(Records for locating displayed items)
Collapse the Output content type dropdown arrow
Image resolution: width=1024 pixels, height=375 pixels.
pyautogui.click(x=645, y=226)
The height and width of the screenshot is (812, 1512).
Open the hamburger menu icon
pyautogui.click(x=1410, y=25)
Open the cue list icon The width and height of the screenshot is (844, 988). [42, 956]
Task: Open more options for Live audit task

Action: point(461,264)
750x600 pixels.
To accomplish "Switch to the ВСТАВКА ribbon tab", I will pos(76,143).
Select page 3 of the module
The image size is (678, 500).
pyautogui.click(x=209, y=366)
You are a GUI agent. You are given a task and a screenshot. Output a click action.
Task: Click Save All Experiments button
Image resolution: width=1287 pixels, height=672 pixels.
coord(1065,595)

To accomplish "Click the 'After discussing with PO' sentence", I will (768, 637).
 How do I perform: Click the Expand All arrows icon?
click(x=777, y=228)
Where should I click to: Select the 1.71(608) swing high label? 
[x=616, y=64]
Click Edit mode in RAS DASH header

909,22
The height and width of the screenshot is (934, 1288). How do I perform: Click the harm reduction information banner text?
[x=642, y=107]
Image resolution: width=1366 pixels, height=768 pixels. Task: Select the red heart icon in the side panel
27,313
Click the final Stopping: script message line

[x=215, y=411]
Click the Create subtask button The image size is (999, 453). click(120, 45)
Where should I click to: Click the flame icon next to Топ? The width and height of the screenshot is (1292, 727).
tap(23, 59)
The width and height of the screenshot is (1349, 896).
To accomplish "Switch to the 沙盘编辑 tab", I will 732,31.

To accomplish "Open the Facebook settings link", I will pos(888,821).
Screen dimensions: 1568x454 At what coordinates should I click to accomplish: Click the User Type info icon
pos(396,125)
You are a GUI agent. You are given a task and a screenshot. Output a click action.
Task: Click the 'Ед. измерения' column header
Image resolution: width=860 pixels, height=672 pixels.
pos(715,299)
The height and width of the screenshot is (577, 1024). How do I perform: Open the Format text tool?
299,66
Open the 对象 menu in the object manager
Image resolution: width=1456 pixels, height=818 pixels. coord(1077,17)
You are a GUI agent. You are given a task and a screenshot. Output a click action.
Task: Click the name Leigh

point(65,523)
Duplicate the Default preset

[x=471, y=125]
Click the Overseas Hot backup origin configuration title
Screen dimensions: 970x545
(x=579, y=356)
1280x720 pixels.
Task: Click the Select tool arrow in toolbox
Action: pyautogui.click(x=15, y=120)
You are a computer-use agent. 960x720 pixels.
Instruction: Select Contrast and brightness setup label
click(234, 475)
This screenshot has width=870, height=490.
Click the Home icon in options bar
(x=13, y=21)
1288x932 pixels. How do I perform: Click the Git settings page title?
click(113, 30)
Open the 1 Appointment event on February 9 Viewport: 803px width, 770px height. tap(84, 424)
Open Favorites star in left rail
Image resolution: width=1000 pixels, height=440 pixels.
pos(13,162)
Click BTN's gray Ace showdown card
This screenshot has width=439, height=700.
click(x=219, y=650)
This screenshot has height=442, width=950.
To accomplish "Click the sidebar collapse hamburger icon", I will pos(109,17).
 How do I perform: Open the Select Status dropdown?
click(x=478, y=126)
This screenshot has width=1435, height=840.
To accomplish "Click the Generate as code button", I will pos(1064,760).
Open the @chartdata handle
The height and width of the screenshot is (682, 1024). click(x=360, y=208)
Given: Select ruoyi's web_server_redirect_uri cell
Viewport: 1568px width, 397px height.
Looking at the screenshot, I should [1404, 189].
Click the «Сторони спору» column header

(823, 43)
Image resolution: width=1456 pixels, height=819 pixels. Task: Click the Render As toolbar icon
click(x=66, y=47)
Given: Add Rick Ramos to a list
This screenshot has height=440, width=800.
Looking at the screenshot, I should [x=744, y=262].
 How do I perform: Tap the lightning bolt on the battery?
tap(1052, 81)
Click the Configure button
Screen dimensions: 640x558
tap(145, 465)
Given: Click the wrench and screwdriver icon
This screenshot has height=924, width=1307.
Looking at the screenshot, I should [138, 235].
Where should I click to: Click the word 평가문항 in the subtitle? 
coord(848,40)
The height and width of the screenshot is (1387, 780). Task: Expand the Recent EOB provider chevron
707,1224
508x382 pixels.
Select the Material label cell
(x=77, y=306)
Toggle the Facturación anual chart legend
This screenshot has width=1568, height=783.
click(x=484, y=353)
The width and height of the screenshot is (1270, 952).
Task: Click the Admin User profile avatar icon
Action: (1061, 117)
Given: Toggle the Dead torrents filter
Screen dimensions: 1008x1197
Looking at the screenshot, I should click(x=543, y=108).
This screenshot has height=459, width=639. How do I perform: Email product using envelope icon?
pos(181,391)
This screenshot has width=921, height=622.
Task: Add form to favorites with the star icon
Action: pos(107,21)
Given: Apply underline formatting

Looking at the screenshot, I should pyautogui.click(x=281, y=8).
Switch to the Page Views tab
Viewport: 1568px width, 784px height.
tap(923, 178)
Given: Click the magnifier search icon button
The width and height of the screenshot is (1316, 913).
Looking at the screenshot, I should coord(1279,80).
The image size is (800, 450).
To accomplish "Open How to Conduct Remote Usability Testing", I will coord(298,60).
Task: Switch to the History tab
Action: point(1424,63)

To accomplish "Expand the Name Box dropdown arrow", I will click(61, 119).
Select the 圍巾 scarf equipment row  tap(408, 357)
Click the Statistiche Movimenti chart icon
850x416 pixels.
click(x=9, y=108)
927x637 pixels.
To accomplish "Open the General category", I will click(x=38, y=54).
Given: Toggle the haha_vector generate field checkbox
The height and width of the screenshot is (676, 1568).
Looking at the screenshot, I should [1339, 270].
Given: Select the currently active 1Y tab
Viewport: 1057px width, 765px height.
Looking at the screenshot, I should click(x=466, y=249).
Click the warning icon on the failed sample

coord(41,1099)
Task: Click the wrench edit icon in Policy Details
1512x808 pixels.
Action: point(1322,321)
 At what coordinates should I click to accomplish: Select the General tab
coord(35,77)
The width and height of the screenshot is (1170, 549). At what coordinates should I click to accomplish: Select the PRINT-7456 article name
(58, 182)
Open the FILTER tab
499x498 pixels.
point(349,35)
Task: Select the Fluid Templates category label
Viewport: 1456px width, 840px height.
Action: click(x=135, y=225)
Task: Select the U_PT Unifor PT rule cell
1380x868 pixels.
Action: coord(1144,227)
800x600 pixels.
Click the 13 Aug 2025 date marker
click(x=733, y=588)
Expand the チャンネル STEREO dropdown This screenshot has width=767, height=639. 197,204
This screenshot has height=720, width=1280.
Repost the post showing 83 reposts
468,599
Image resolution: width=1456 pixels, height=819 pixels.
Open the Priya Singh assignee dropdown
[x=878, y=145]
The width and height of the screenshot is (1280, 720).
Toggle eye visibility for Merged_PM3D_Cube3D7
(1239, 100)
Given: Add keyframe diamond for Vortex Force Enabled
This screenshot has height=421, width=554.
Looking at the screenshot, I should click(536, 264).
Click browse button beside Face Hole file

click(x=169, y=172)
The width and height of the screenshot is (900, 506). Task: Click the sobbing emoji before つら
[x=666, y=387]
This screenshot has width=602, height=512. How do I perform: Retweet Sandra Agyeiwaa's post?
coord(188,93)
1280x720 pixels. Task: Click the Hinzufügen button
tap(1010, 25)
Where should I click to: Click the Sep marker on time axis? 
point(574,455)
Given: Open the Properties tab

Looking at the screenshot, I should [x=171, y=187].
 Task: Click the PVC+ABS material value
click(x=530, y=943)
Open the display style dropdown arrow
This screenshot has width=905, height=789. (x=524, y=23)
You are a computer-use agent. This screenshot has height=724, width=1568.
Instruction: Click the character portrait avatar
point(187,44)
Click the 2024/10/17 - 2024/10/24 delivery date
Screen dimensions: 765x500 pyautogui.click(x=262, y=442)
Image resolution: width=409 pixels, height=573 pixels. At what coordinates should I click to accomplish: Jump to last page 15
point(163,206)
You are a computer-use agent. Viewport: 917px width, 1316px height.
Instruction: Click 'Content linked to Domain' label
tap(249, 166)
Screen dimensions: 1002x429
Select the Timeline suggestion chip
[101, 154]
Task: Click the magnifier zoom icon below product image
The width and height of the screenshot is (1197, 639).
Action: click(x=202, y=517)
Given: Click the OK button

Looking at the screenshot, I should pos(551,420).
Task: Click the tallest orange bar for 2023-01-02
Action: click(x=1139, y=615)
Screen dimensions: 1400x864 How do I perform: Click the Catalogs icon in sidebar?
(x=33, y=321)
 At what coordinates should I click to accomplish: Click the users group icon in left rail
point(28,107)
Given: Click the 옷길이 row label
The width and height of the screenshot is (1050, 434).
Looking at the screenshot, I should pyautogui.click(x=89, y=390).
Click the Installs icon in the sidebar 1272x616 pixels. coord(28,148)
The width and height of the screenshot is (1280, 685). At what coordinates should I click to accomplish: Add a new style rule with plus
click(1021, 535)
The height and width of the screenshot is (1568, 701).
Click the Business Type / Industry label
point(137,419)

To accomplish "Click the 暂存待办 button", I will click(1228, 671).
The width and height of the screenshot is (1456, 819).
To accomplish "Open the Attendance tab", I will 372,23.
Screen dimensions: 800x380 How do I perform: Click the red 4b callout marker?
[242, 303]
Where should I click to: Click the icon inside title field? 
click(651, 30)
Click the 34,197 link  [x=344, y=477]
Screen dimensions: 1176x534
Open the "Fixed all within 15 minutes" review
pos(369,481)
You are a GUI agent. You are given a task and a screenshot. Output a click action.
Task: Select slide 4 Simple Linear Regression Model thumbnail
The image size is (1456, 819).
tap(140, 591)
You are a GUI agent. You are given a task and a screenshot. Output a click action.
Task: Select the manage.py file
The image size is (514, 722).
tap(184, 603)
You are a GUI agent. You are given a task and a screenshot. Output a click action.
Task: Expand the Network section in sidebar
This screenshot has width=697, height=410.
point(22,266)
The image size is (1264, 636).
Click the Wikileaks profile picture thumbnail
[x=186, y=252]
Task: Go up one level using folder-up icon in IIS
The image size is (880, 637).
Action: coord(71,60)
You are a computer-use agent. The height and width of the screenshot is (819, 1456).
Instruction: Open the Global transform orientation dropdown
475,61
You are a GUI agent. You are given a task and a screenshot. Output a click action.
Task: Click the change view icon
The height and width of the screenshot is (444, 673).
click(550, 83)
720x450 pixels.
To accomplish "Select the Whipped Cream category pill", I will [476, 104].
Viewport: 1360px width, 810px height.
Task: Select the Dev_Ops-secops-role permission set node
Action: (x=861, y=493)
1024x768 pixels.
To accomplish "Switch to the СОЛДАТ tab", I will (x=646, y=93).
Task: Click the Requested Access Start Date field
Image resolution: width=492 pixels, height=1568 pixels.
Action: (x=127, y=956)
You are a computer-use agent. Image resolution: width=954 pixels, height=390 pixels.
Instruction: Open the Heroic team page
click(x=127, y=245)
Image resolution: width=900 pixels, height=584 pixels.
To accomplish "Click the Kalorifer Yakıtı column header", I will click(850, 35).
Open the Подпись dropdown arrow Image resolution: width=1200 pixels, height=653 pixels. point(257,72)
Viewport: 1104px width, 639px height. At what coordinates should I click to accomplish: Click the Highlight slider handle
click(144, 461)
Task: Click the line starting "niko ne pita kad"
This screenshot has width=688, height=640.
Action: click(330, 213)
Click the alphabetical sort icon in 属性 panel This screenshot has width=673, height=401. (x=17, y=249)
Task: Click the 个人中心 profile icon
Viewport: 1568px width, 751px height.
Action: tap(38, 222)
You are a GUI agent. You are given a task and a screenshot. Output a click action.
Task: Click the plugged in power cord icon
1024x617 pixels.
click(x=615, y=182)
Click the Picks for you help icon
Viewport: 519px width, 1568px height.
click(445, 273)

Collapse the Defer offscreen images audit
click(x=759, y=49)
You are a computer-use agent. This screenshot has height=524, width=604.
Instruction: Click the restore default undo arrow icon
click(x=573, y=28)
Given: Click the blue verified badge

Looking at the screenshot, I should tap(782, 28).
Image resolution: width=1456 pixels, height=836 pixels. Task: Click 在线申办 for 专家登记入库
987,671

## Given exercise
Put the material, from its start through the line containing "coord(1065,595)", into a Markdown table with the columns Row and Entry. Give each line a row number and leave out blank lines.

## Expected answer
| Row | Entry |
|---|---|
| 1 | Collapse the Output content type dropdown arrow |
| 2 | Image resolution: width=1024 pixels, height=375 pixels. |
| 3 | pyautogui.click(x=645, y=226) |
| 4 | The height and width of the screenshot is (812, 1512). |
| 5 | Open the hamburger menu icon |
| 6 | pyautogui.click(x=1410, y=25) |
| 7 | Open the cue list icon The width and height of the screenshot is (844, 988). [42, 956] |
| 8 | Task: Open more options for Live audit task |
| 9 | Action: point(461,264) |
| 10 | 750x600 pixels. |
| 11 | To accomplish "Switch to the ВСТАВКА ribbon tab", I will pos(76,143). |
| 12 | Select page 3 of the module |
| 13 | The image size is (678, 500). |
| 14 | pyautogui.click(x=209, y=366) |
| 15 | You are a GUI agent. You are given a task and a screenshot. Output a click action. |
| 16 | Task: Click Save All Experiments button |
| 17 | Image resolution: width=1287 pixels, height=672 pixels. |
| 18 | coord(1065,595) |